→ **Exercise objective**:
Give the records from the line containing "Where should I" through the line containing "[x=97, y=301]", inclusive, as a Markdown table with a Row column for the row number and a Line column for the line. Skip blank lines and leave the pictures out.

━━━━━ Data to use

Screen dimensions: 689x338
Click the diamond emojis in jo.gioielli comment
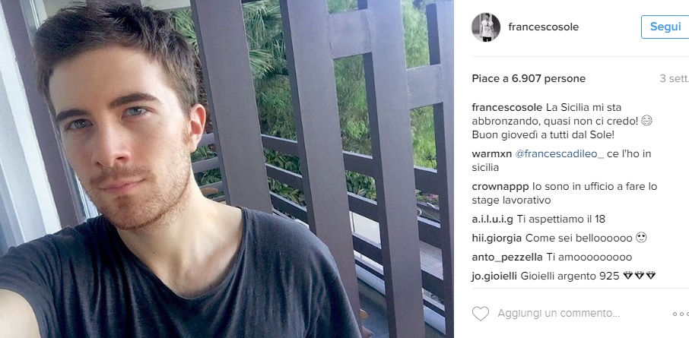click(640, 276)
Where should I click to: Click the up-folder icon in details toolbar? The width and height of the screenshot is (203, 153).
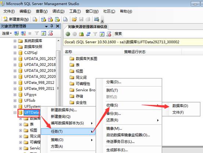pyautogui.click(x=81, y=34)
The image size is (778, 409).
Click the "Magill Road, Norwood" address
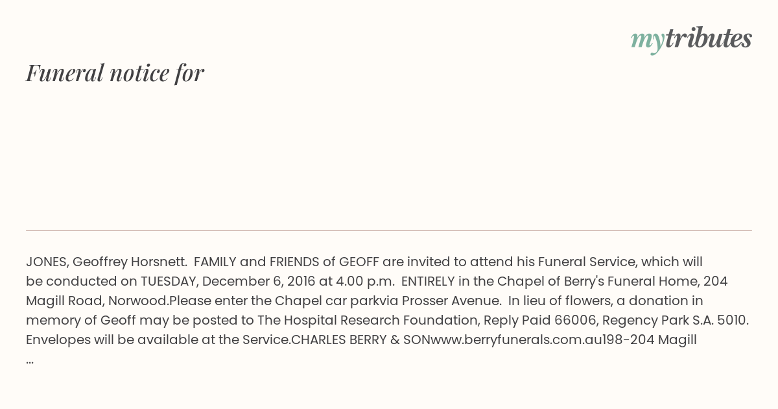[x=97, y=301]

━━━━━━━━━━
━━━━━ Data to use

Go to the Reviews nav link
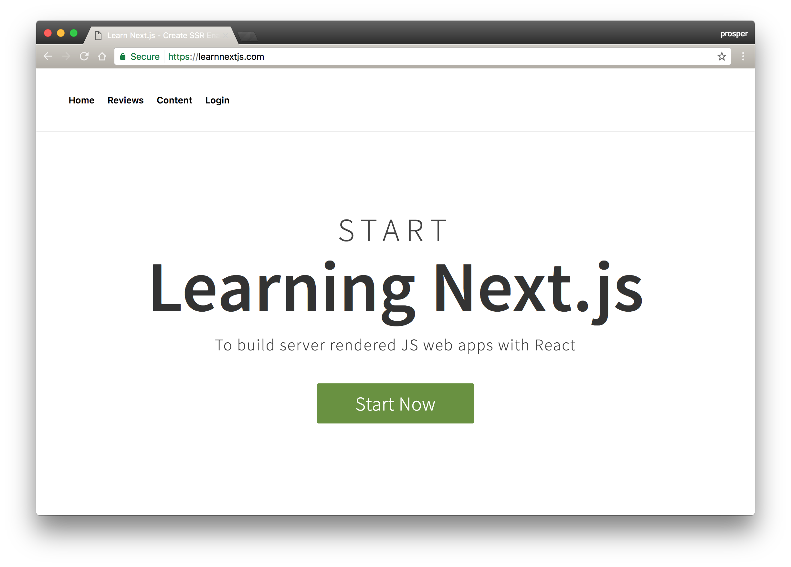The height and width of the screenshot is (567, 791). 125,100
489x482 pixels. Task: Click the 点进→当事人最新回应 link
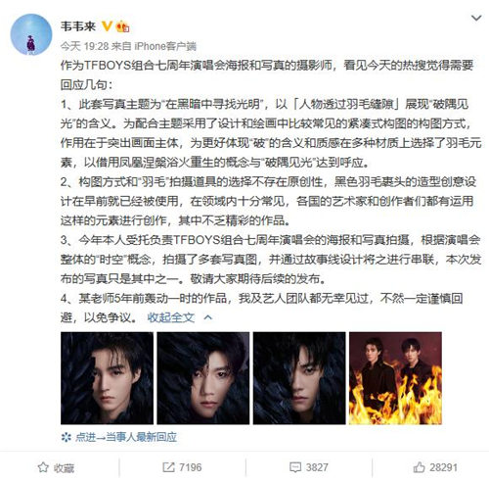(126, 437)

━━━━━━━━━━

→ **Correct output**:
| Row | Line |
|---|---|
| 1 | Where should I click to: Click the up-folder icon in details toolbar? The width and height of the screenshot is (203, 153). |
| 2 | pyautogui.click(x=81, y=34) |
| 3 | The image size is (778, 409). |
| 4 | Click the "Magill Road, Norwood" address |
| 5 | [x=97, y=301] |